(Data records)
=== Begin Enclosure ===

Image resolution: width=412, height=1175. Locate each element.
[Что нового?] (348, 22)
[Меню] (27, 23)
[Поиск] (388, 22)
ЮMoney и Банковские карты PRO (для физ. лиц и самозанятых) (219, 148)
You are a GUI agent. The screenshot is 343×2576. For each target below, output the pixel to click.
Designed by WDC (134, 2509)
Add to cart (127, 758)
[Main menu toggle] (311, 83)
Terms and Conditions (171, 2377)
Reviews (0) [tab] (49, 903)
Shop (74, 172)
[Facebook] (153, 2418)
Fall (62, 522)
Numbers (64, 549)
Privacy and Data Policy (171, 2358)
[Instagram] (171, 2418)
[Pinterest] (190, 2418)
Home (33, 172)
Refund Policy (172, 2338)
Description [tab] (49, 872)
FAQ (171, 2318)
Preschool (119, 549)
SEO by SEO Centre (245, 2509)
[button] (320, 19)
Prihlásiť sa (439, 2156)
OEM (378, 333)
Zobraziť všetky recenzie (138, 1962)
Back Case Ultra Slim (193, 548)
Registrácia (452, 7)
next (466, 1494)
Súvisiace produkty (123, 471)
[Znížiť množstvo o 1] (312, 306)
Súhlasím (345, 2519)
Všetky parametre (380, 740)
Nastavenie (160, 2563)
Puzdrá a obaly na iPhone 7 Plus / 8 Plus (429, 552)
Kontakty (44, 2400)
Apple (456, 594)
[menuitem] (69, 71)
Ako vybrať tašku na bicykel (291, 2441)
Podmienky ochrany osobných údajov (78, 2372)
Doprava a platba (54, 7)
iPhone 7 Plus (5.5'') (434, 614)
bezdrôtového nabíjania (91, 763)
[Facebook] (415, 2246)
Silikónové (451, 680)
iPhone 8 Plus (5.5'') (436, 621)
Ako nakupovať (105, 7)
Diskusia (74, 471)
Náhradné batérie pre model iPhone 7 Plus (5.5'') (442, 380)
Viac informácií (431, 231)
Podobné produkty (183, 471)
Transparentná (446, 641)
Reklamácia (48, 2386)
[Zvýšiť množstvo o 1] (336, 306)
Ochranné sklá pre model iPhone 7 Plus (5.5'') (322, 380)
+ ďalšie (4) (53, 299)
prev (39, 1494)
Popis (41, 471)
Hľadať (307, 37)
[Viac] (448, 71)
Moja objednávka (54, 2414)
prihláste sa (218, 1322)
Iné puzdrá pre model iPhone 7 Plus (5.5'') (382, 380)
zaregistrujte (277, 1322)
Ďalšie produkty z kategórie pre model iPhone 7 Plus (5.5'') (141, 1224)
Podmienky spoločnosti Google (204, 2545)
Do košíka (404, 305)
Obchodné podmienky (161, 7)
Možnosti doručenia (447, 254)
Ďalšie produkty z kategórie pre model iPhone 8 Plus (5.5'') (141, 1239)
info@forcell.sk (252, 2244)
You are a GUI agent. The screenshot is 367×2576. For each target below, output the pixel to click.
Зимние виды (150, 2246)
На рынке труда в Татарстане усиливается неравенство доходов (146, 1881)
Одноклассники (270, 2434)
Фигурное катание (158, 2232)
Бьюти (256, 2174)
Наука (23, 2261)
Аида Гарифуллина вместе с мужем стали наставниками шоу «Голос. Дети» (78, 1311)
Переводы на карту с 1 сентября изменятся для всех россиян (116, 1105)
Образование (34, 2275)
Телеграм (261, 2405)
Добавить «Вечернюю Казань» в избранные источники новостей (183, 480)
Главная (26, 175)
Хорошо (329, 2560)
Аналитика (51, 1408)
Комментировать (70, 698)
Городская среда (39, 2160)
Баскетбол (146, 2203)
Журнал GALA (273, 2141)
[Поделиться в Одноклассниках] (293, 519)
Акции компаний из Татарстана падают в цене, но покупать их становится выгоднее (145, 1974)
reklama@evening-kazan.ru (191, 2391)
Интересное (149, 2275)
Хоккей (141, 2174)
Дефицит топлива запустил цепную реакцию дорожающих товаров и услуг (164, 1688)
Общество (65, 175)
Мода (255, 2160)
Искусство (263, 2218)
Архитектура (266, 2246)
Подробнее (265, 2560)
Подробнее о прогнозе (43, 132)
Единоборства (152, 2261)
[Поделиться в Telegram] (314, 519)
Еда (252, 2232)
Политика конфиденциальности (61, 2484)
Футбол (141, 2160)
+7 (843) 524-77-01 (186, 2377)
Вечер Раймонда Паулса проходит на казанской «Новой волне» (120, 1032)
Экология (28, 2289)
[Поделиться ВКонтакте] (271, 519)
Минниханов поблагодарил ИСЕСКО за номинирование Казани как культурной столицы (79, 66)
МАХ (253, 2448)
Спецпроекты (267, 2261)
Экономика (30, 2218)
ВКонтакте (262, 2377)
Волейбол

=== End Enclosure ===

__WHAT THE EXERCISE ASKS__: All of the entries are to be transcribed exactly.

__EXPECTED ANSWER__:
Image resolution: width=412, height=1175. Locate each element.
[Что нового?] (348, 22)
[Меню] (27, 23)
[Поиск] (388, 22)
ЮMoney и Банковские карты PRO (для физ. лиц и самозанятых) (219, 148)
You are a GUI agent. The screenshot is 343×2576. For each target below, output the pixel to click.
Designed by WDC (134, 2509)
Add to cart (127, 758)
[Main menu toggle] (311, 83)
Terms and Conditions (171, 2377)
Reviews (0) [tab] (49, 903)
Shop (74, 172)
[Facebook] (153, 2418)
Fall (62, 522)
Numbers (64, 549)
Privacy and Data Policy (171, 2358)
[Instagram] (171, 2418)
[Pinterest] (190, 2418)
Home (33, 172)
Refund Policy (172, 2338)
Description [tab] (49, 872)
FAQ (171, 2318)
Preschool (119, 549)
SEO by SEO Centre (245, 2509)
[button] (320, 19)
Prihlásiť sa (439, 2156)
OEM (378, 333)
Zobraziť všetky recenzie (138, 1962)
Back Case Ultra Slim (193, 548)
Registrácia (452, 7)
next (466, 1494)
Súvisiace produkty (123, 471)
[Znížiť množstvo o 1] (312, 306)
Súhlasím (345, 2519)
Všetky parametre (380, 740)
Nastavenie (160, 2563)
Puzdrá a obaly na iPhone 7 Plus / 8 Plus (429, 552)
Kontakty (44, 2400)
Apple (456, 594)
[menuitem] (69, 71)
Ako vybrať tašku na bicykel (291, 2441)
Podmienky ochrany osobných údajov (78, 2372)
Doprava a platba (54, 7)
iPhone 7 Plus (5.5'') (434, 614)
bezdrôtového nabíjania (91, 763)
[Facebook] (415, 2246)
Silikónové (451, 680)
iPhone 8 Plus (5.5'') (436, 621)
Ako nakupovať (105, 7)
Diskusia (74, 471)
Náhradné batérie pre model iPhone 7 Plus (5.5'') (442, 380)
Viac informácií (431, 231)
Podobné produkty (183, 471)
Transparentná (446, 641)
Reklamácia (48, 2386)
[Zvýšiť množstvo o 1] (336, 306)
Ochranné sklá pre model iPhone 7 Plus (5.5'') (322, 380)
+ ďalšie (4) (53, 299)
prev (39, 1494)
Popis (41, 471)
Hľadať (307, 37)
[Viac] (448, 71)
Moja objednávka (54, 2414)
prihláste sa (218, 1322)
Iné puzdrá pre model iPhone 7 Plus (5.5'') (382, 380)
zaregistrujte (277, 1322)
Ďalšie produkty z kategórie pre model iPhone 7 Plus (5.5'') (141, 1224)
Podmienky spoločnosti Google (204, 2545)
Do košíka (404, 305)
Obchodné podmienky (161, 7)
Možnosti doručenia (447, 254)
Ďalšie produkty z kategórie pre model iPhone 8 Plus (5.5'') (141, 1239)
info@forcell.sk (252, 2244)
You are a GUI agent. The screenshot is 367×2576. For each target below, output the pixel to click.
Зимние виды (150, 2246)
На рынке труда в Татарстане усиливается неравенство доходов (146, 1881)
Одноклассники (270, 2434)
Фигурное катание (158, 2232)
Бьюти (256, 2174)
Наука (23, 2261)
Аида Гарифуллина вместе с мужем стали наставниками шоу «Голос. Дети» (78, 1311)
Переводы на карту с 1 сентября изменятся для всех россиян (116, 1105)
Образование (34, 2275)
Телеграм (261, 2405)
Добавить «Вечернюю Казань» в избранные источники новостей (183, 480)
Главная (26, 175)
Хорошо (329, 2560)
Аналитика (51, 1408)
Комментировать (70, 698)
Городская среда (39, 2160)
Баскетбол (146, 2203)
Журнал GALA (273, 2141)
[Поделиться в Одноклассниках] (293, 519)
Акции компаний из Татарстана падают в цене, но покупать их становится выгоднее (145, 1974)
reklama@evening-kazan.ru (191, 2391)
Интересное (149, 2275)
Хоккей (141, 2174)
Дефицит топлива запустил цепную реакцию дорожающих товаров и услуг (164, 1688)
Общество (65, 175)
Мода (255, 2160)
Искусство (263, 2218)
Архитектура (266, 2246)
Подробнее (265, 2560)
Подробнее о прогнозе (43, 132)
Единоборства (152, 2261)
[Поделиться в Telegram] (314, 519)
Еда (252, 2232)
Политика конфиденциальности (61, 2484)
Футбол (141, 2160)
+7 (843) 524-77-01 (186, 2377)
Вечер Раймонда Паулса проходит на казанской «Новой волне» (120, 1032)
Экология (28, 2289)
[Поделиться ВКонтакте] (271, 519)
Минниханов поблагодарил ИСЕСКО за номинирование Казани как культурной столицы (79, 66)
МАХ (253, 2448)
Спецпроекты (267, 2261)
Экономика (30, 2218)
ВКонтакте (262, 2377)
Волейбол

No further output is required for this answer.